Coming in, Going out

Coming in
Becoming generally focused
Observing environment, thoughts and emotions instead of reacting.
Focusing eyes on one place, while relaxing the muscles around the eyes, focusing on a sound in the environment, or on the movement of your breathing without controlling
Stillness comes naturally
Find the right balance of detachment and connectedness, the right balance between mind and heart, between feeling mechanistic or zombie like and feeling warm fuzzy loving detachment where the ordinary becomes revered, example: our interaction with life starts feeling like cuddling a pet
Everything feels more alive
Even breathing becomes enjoyable after a while of just following the breath. It becomes almost blissful. But to begin with it might feel boring because we are still too much identified with the mind.
At the inner most point we have detached emotionally from all ideas, even from the idea of being ourselves, of being a body: we become aware of our awareness.

Going out
Becoming more specifically focused
More emotionally attached to thoughts
Two directions: good feeling and not-good-feeling
Momentum builds and eventually we act

When feeling very negative, come in, become generally focused.
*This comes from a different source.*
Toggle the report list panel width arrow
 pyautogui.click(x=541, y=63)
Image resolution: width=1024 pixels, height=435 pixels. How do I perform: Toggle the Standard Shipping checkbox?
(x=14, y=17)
This is easier than trying to change the negative thought or emotion into a positive one. This doesn’t mean we have to shut our eyes and meditate. Do it anywhere, anytime. From the place of general detached focus we can start building positive mental momentum easily. It is easier to hold the general emotional feeling of the direction you want to focus than to start with the thought first. The thought will develop out of the feeling.

When pondering ideas or solving problems we require the right balance of thinking, going out, and letting go, coming in. It is like a dance of thinking, then observing the ideas the mind presents, guiding them in a direction, letting go and observing, thinking again, and so on. This is why we sometimes get answers while doing something totally unrelated, because of our general focus.